Robust snail orchid

Scientific classification
- Kingdom: Plantae
- Clade: Tracheophytes
- Clade: Angiosperms
- Clade: Monocots
- Order: Asparagales
- Family: Orchidaceae
- Subfamily: Orchidoideae
- Tribe: Cranichideae
- Genus: Pterostylis
- Species: P. dilatata
- Binomial name: Pterostylis dilatata A.S.George
- Synonyms: Linguella dilatata (A.S.George) D.L.Jones & M.A.Clem.; Diplodium dilatatum (A.S.George) D.L.Jones & M.A.Clem.;

= Pterostylis dilatata =

- Genus: Pterostylis
- Species: dilatata
- Authority: A.S.George
- Synonyms: Linguella dilatata (A.S.George) D.L.Jones & M.A.Clem., Diplodium dilatatum (A.S.George) D.L.Jones & M.A.Clem.

Species of orchid

Pterostylis dilatata, commonly known as the robust snail orchid, is a species of orchid which is endemic to the south-west of Western Australia. Non-flowering plants have a rosette of leaves but flowering plants lack a rosette and have a single green and white flower on a flowering stem with stem leaves. The flowers appear in winter and have lateral sepals which almost close off the front of the flower.

==Description==
Pterostylis dilatata is a terrestrial, perennial, deciduous, herb with an underground tuber and when not flowering, a rosette lying flat on the ground. Flowering plants lack a rosette but have a single green and white flower on a flowering stem 50-150 mm tall with three to five stem leaves. The stem leaves are 4-20 mm long and 1-4 mm wide. The flower is green and white, 18-24 mm long, 6-8 mm wide. The dorsal sepal and petals form a hood over the column with the petals flared and the dorsal sepal having a short point. The lateral sepals are erect, fused for most of their length except for their thread-like tips which are 11-15 mm long. The lateral sepals are in close contact with the gales and have a bulging sinus between them. The labellum is about 6 mm long, 2 mm wide and not visible outside the intact flower. Flowering occurs from May to August.

==Taxonomy and naming==
Pterostylis dilatata was first formally described in 1984 by Alex George from a specimen collected near Bluff Knoll. The description was published in Nuytsia. The specific epithet (dilatata) is a Latin word meaning "spread out", "enlarged" or "extended" referring to the bloated base of the flower.

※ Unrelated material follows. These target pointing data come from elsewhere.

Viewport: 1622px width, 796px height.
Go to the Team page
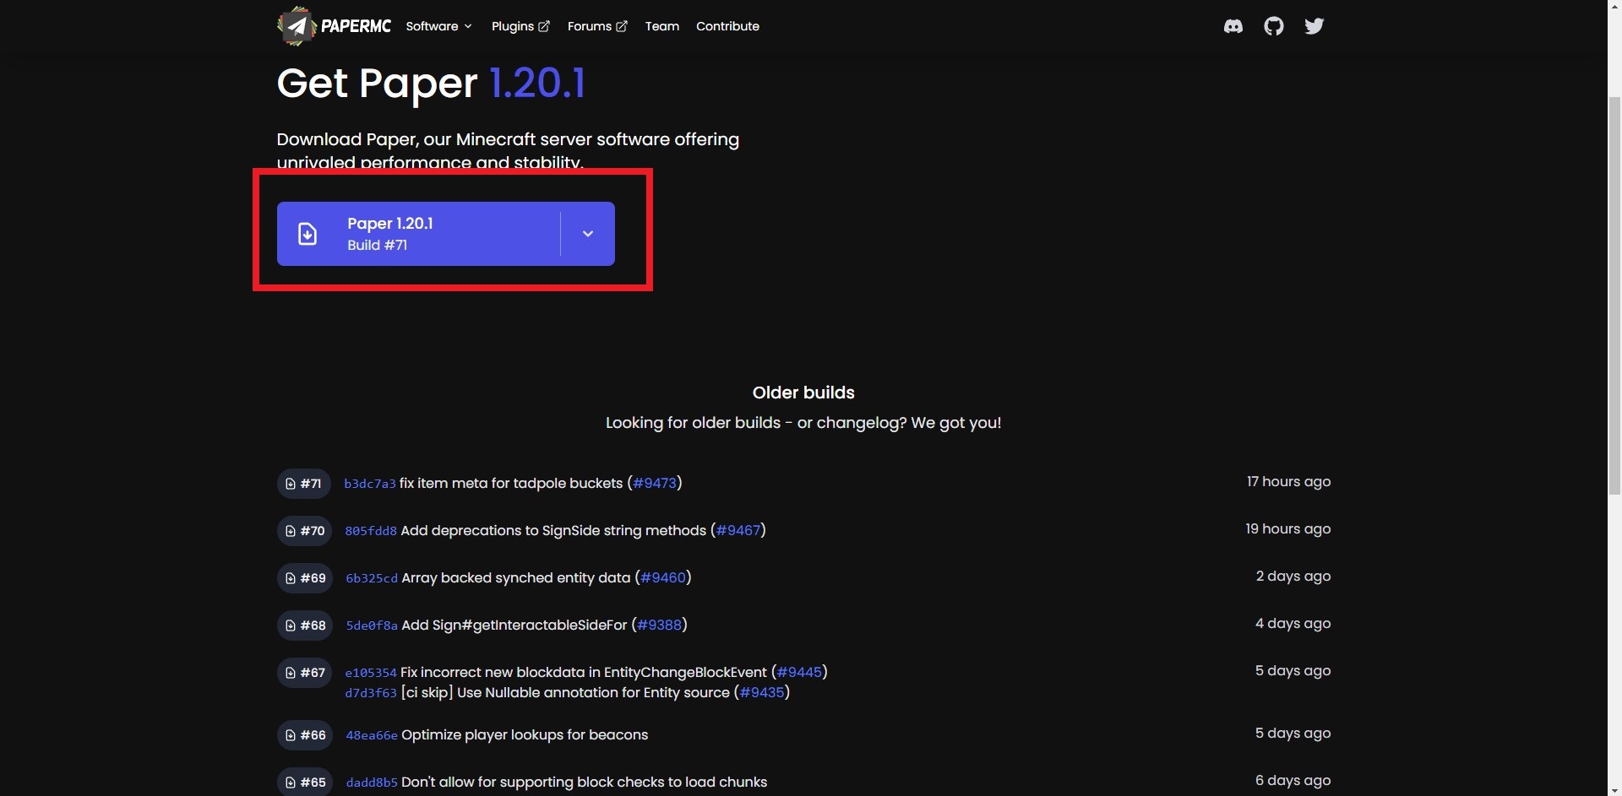tap(661, 26)
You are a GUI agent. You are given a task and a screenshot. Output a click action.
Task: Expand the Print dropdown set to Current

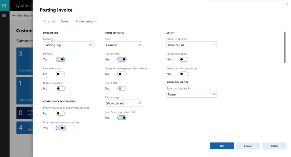[123, 45]
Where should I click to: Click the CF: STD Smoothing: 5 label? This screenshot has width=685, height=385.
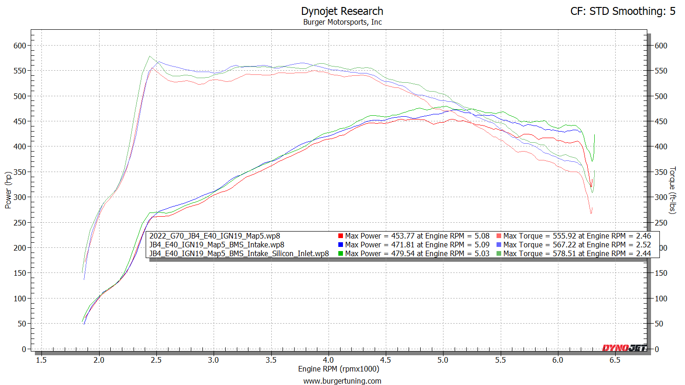[x=623, y=11]
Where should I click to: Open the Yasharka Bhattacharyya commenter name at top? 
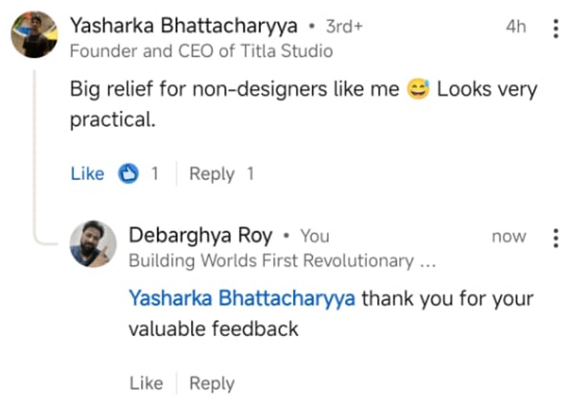tap(184, 27)
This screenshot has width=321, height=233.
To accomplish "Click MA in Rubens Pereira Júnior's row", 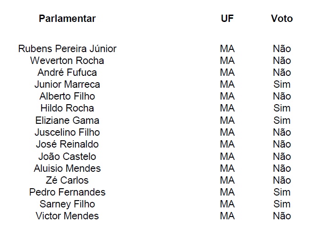I will point(227,49).
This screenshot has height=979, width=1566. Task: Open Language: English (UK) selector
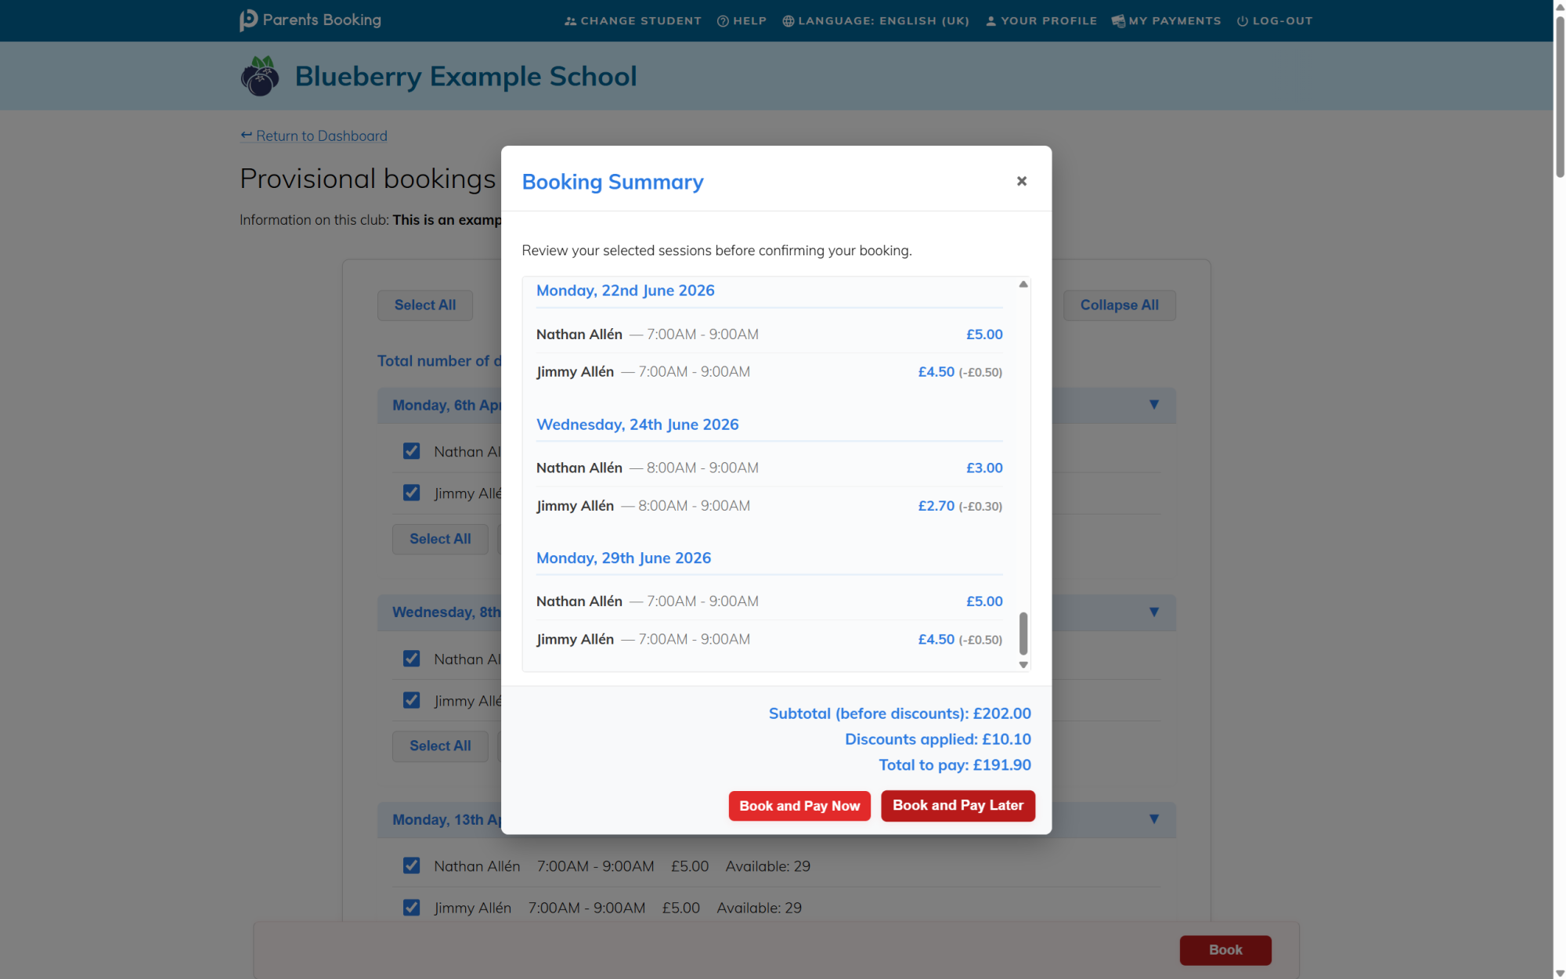(x=875, y=21)
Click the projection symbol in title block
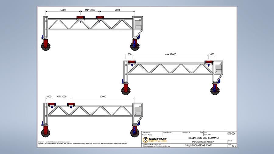Screen dimensions: 274x154 pyautogui.click(x=231, y=133)
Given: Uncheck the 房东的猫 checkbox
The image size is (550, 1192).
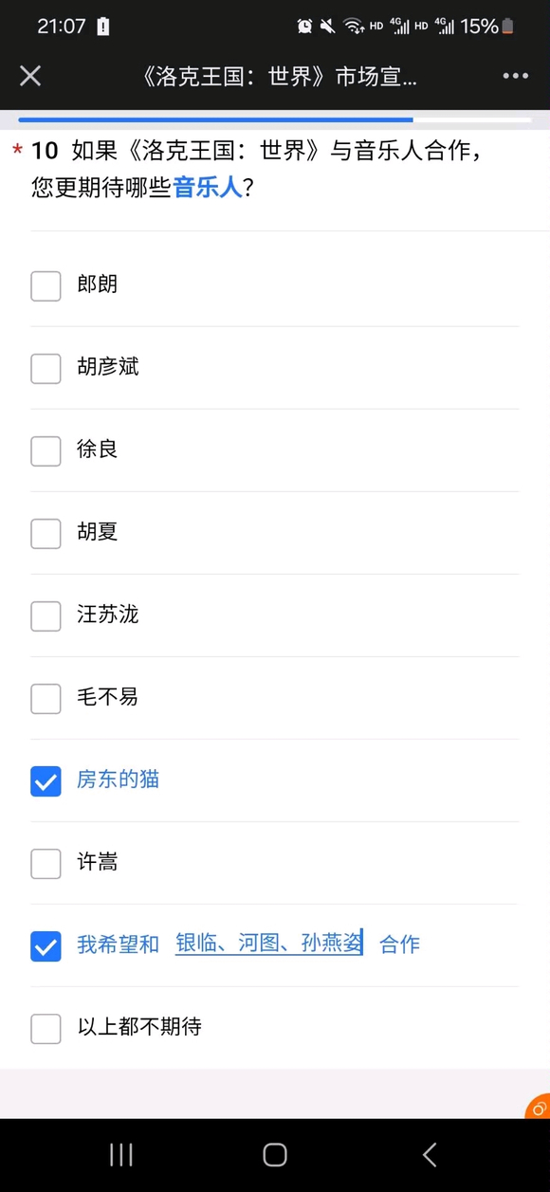Looking at the screenshot, I should [46, 780].
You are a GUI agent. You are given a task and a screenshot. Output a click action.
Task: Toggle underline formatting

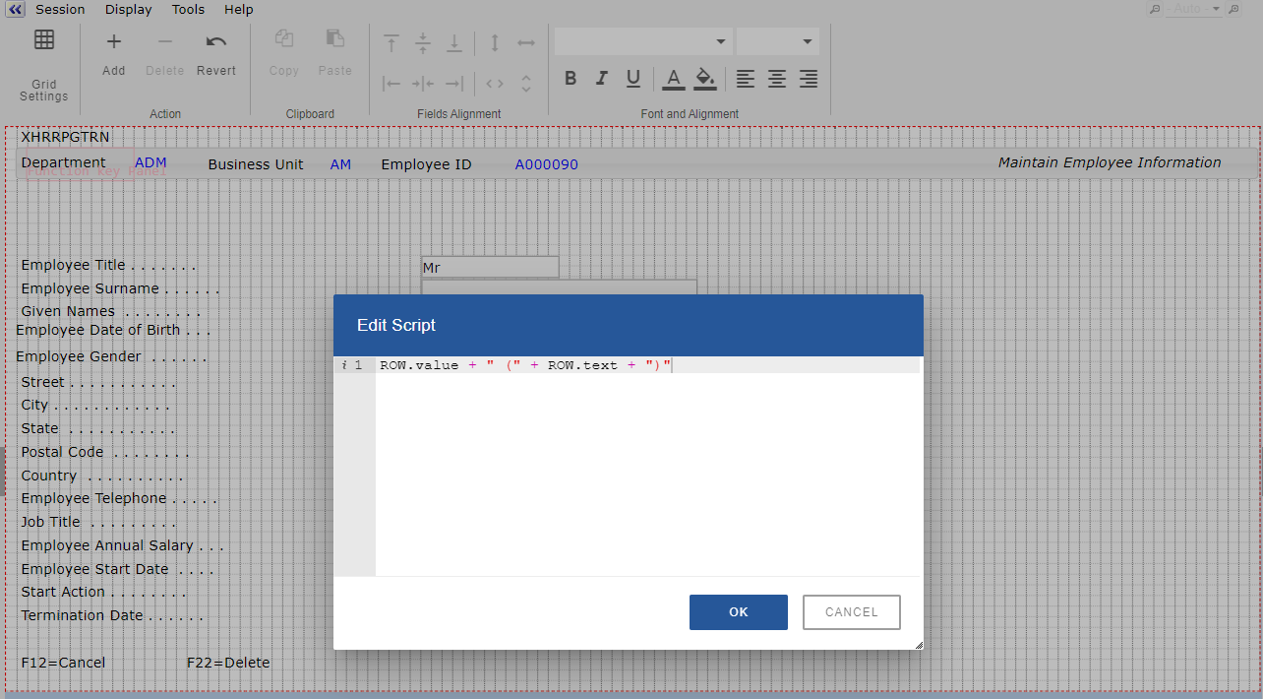pos(633,79)
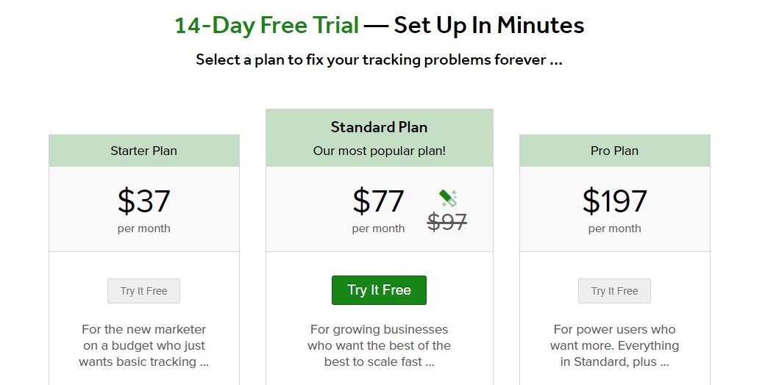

==Distribution and habitat==
The robust snail orchid grows in shrubland, woodland and in soil pockets on granite outcrops between Geraldton and Israelite Bay in the Avon Wheatbelt, Esperance Plains, Geraldton Sandplains, Jarrah Forest, Swan Coastal Plain biogeographic regions of Western Australia.

==Conservation status==
Pterostylis dilatata is classified as "not threatened" by the Government of Western Australia Department of Parks and Wildlife.